EXERCISE DETAILS :: Transcribe all data verbatim. Skip the pictures.

DATA RECORDS ::
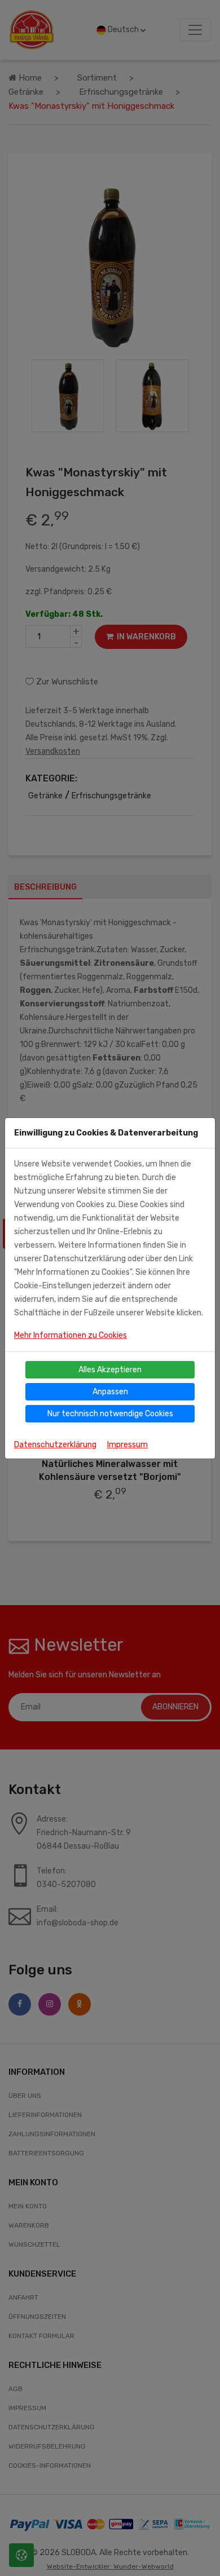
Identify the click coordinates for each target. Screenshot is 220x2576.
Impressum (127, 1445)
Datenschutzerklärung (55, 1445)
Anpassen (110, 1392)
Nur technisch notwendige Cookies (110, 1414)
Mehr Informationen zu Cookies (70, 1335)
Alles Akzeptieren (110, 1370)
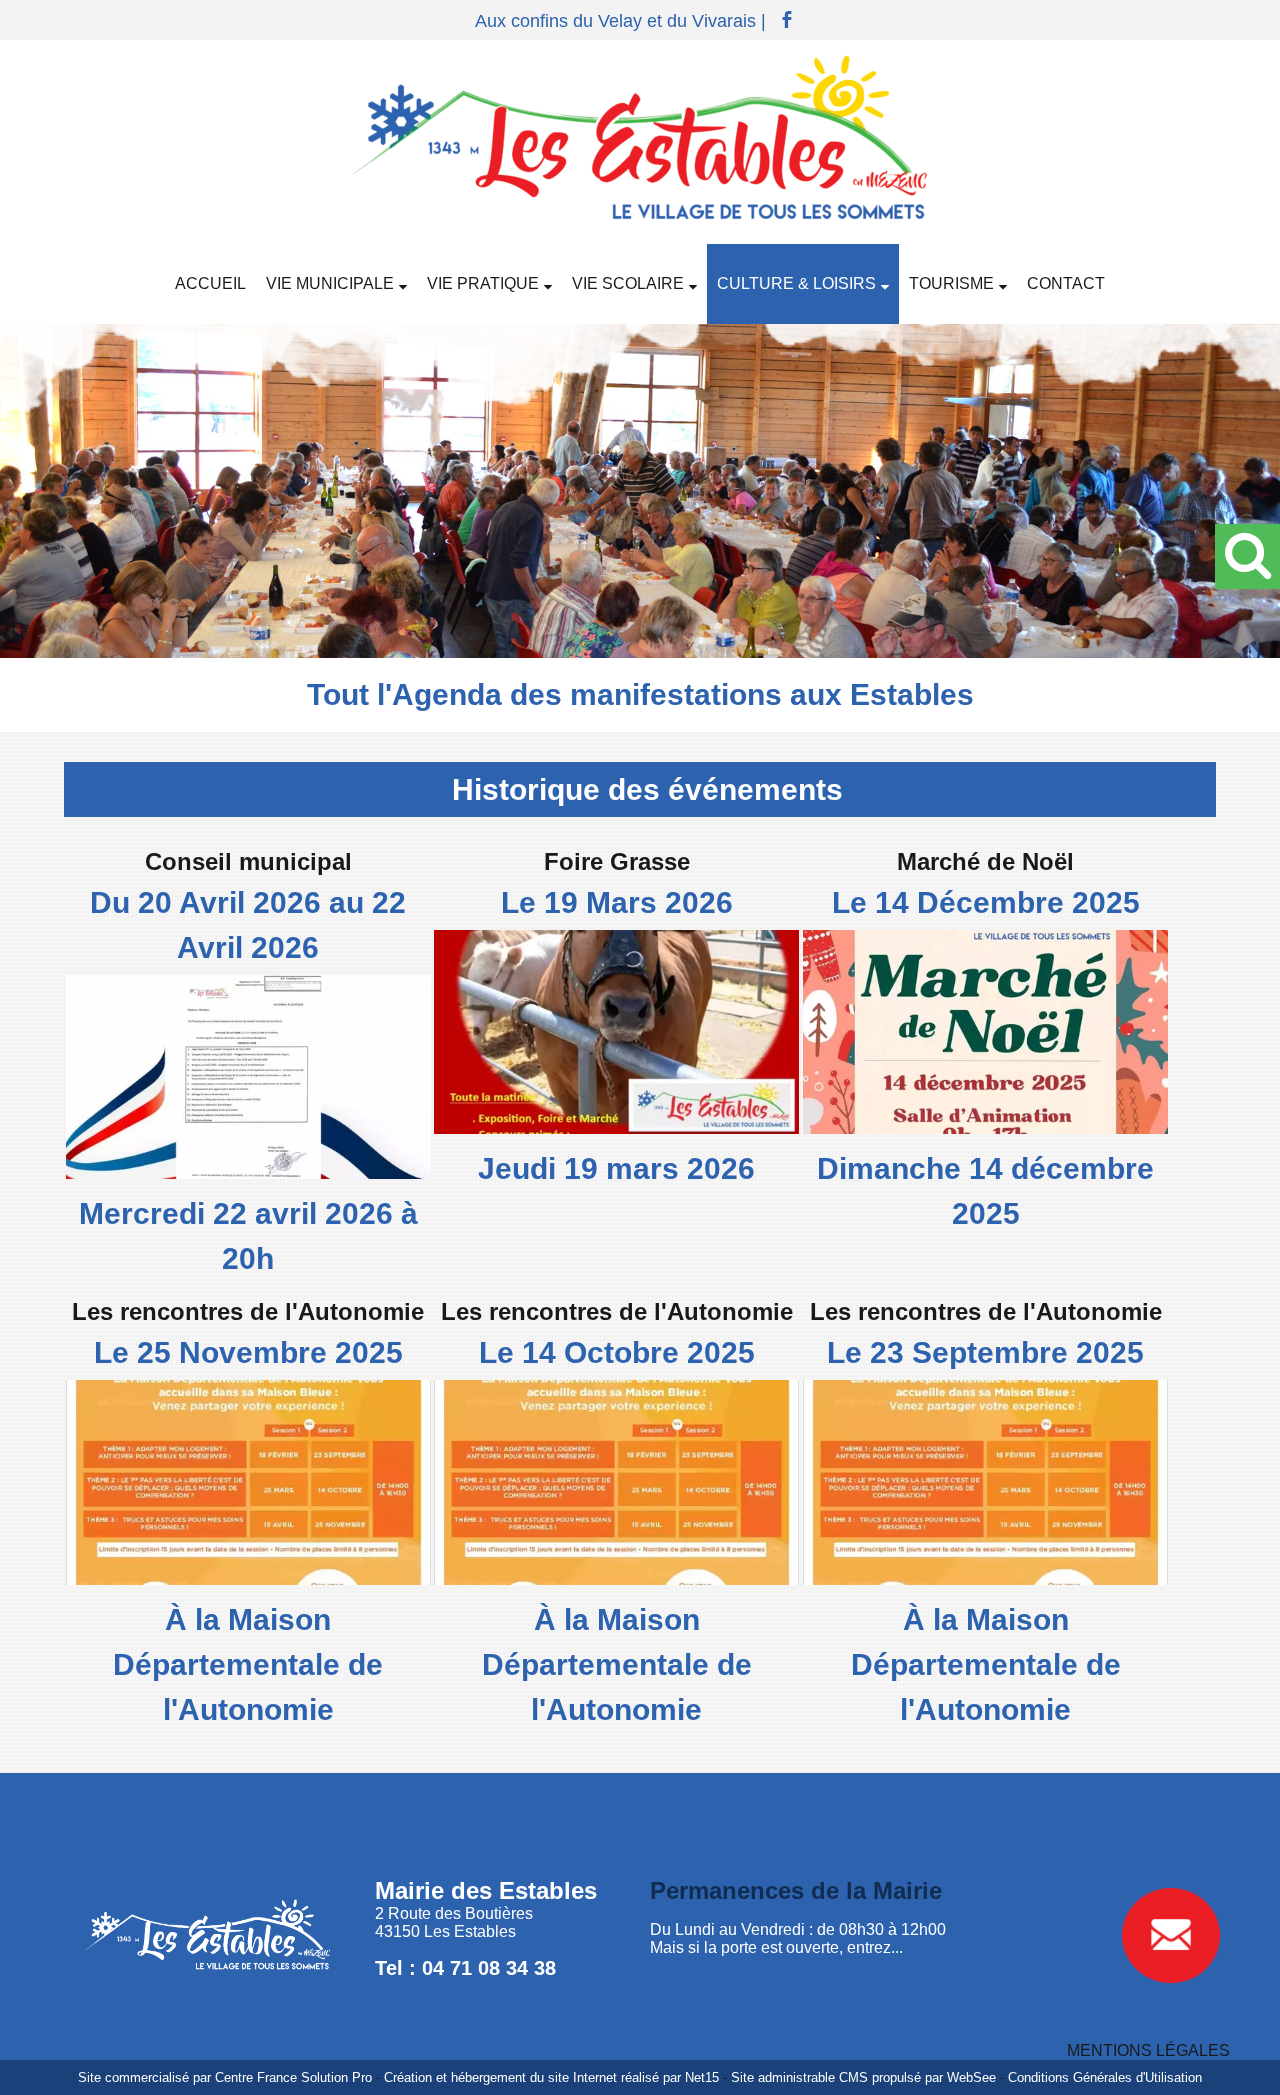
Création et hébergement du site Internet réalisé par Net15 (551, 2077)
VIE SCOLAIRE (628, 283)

RESULT ::
Identify the click coordinates for each target. Screenshot is 220x2576.
Impressum (127, 1445)
Datenschutzerklärung (55, 1445)
Anpassen (110, 1392)
Nur technisch notwendige Cookies (110, 1414)
Mehr Informationen zu Cookies (70, 1335)
Alles Akzeptieren (110, 1370)
Création et hébergement du site Internet réalisé par Net15 (551, 2077)
VIE SCOLAIRE (628, 283)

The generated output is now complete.